*DATA FOR THE TASK*
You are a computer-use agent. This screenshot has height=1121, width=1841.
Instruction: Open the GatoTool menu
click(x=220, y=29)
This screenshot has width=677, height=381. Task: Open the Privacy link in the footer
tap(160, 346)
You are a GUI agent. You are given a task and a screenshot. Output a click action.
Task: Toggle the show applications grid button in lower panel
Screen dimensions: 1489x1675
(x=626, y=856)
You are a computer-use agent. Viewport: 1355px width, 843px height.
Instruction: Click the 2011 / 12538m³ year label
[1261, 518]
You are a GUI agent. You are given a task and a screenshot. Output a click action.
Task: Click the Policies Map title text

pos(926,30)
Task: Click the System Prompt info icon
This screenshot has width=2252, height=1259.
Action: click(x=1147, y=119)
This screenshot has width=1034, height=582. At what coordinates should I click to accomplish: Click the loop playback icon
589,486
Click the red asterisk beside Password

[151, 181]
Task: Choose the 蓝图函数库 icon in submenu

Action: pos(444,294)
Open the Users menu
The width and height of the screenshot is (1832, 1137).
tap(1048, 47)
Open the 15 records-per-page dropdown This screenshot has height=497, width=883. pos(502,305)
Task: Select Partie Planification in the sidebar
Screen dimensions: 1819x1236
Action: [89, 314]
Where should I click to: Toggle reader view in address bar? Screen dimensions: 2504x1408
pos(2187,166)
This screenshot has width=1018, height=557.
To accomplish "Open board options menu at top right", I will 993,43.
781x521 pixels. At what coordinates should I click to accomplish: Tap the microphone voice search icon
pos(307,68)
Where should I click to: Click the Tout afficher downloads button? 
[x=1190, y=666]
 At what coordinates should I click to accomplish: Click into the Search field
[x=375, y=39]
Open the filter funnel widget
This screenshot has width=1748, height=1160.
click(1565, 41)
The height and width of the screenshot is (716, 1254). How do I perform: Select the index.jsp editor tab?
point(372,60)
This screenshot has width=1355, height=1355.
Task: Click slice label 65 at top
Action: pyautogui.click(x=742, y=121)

*PROBLEM DESCRIPTION*
Report the number of lines of the listing above that hold the string "computer", with no other text.

*EXERCISE RESPONSE*
2